▶ Activity:
All lines from the one that contains "Click the info" through the final line of the entries must be repeated exactly. No other lines belong in the output.

* * *

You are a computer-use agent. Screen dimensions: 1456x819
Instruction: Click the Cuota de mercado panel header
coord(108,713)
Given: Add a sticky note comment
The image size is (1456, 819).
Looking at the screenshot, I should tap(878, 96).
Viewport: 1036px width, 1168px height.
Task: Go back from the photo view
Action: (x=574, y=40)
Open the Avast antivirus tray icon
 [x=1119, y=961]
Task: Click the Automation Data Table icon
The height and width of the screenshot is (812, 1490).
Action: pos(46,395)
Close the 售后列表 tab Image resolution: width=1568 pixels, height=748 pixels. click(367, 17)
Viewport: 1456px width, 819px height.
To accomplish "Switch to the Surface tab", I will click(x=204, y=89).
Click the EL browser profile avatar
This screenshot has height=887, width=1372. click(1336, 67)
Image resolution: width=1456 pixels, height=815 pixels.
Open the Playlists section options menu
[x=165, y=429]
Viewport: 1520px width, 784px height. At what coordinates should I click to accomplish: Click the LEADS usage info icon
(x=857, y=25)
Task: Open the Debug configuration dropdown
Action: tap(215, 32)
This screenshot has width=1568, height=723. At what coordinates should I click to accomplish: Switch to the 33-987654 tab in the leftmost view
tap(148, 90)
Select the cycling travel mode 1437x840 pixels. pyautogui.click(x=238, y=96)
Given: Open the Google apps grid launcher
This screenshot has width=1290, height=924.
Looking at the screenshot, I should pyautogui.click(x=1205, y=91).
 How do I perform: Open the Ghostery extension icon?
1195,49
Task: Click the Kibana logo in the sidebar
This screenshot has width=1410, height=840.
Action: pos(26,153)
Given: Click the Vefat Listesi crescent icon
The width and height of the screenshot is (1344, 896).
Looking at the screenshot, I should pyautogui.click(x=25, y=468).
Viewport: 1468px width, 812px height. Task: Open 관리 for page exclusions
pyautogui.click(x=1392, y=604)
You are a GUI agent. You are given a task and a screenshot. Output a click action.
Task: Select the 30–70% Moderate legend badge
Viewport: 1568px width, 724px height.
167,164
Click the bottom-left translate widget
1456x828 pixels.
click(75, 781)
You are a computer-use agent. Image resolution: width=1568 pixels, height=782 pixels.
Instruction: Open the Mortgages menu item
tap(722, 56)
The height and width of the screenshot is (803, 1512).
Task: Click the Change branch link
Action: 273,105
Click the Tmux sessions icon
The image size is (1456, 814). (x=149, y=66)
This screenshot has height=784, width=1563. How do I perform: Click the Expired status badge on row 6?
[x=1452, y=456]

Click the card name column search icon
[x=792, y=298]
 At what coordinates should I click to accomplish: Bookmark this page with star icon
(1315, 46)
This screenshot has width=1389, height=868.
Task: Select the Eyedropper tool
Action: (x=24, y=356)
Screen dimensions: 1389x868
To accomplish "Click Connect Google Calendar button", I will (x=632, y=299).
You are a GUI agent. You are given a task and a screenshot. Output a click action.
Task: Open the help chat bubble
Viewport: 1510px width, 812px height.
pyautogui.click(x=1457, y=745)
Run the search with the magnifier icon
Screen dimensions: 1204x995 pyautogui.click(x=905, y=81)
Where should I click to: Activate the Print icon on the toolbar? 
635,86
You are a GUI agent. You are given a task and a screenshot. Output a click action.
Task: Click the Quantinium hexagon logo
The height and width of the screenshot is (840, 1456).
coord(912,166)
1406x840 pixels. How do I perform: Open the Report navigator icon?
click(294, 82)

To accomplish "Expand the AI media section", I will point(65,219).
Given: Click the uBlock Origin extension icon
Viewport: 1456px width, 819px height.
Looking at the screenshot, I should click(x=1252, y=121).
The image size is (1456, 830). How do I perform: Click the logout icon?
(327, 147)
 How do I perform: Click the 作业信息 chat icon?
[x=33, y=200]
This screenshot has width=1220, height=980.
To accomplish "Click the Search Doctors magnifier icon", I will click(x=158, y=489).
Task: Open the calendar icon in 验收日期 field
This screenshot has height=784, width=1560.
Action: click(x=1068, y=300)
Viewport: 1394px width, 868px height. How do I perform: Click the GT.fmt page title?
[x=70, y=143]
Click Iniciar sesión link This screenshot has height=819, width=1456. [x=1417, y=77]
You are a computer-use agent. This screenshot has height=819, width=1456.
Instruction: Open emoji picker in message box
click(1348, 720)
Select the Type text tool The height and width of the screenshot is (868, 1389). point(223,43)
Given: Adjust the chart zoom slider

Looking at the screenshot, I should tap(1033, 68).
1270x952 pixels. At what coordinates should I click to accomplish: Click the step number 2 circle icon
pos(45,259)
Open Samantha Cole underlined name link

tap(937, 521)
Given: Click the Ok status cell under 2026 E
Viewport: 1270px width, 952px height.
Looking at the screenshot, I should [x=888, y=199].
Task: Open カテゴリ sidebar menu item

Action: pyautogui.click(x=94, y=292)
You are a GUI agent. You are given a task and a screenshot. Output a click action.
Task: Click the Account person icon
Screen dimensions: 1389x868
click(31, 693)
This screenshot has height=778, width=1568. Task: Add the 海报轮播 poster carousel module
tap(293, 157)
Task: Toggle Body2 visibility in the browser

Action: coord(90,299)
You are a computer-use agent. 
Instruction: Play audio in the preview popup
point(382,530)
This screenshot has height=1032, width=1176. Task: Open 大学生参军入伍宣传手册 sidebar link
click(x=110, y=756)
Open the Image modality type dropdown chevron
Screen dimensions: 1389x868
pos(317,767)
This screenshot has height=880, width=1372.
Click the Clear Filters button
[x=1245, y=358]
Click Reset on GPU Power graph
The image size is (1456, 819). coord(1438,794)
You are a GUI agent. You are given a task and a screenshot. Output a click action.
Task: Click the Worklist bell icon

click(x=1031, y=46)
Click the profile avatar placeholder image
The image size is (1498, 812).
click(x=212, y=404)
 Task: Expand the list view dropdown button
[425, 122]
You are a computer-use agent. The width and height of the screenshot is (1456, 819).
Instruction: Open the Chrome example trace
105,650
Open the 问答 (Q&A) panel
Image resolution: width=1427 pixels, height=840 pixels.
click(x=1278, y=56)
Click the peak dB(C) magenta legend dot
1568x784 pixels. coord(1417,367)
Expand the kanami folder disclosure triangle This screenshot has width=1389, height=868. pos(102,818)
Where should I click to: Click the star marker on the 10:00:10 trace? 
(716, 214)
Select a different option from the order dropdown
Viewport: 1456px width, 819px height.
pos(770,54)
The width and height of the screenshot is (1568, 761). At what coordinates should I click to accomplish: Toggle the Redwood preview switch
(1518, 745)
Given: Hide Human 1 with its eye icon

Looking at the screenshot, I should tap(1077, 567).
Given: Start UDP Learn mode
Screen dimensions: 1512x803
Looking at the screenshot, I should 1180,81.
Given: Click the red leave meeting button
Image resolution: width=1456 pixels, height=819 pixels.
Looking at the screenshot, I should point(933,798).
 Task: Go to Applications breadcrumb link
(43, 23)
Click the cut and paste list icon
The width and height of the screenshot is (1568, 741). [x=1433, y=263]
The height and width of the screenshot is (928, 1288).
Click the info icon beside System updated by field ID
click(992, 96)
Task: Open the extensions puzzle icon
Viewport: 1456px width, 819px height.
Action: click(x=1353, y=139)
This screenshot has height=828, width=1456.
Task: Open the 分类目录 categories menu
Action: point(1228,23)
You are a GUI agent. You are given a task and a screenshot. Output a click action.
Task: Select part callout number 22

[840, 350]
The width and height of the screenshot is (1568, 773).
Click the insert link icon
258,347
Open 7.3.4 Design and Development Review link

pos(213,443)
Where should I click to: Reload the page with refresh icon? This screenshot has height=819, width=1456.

* * *

▶ Answer area:
Click the info icon beside System updated by field ID
click(992, 96)
Task: Open the extensions puzzle icon
Viewport: 1456px width, 819px height.
Action: click(x=1353, y=139)
This screenshot has height=828, width=1456.
Task: Open the 分类目录 categories menu
Action: point(1228,23)
You are a GUI agent. You are given a task and a screenshot. Output a click action.
Task: Select part callout number 22

[840, 350]
The width and height of the screenshot is (1568, 773).
Click the insert link icon
258,347
Open 7.3.4 Design and Development Review link

pos(213,443)
Where should I click to: Reload the page with refresh icon? This screenshot has height=819, width=1456.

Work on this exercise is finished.